● GOAL OF THE EXERCISE
After finding the line that holds "Open the green avatar of the 辽宁 commenter" below, set down that line and the rest through the final one exactly, leaving the pictures out.

● DATA TO PROCESS
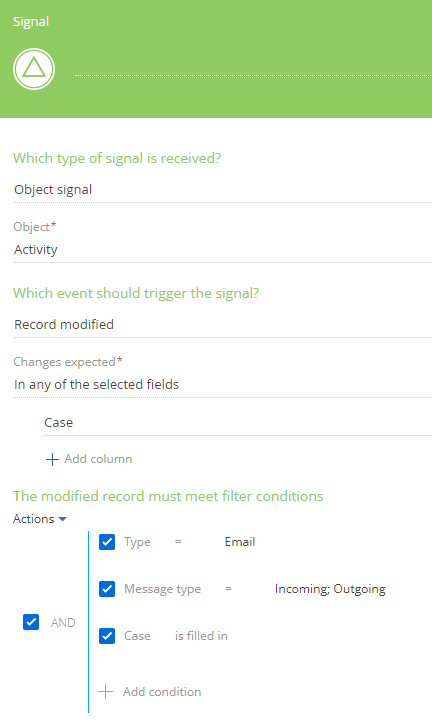
Task: Click the AND logical operator label
Action: coord(63,622)
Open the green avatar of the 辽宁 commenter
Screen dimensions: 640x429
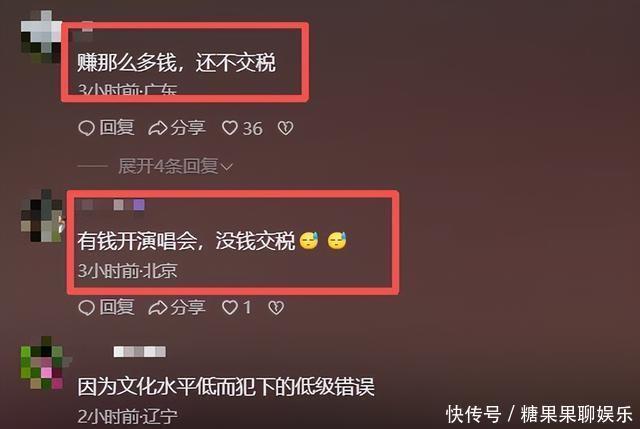[42, 362]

● RESULT OF THE EXERCISE
Open the green avatar of the 辽宁 commenter
Screen dimensions: 640x429
[42, 362]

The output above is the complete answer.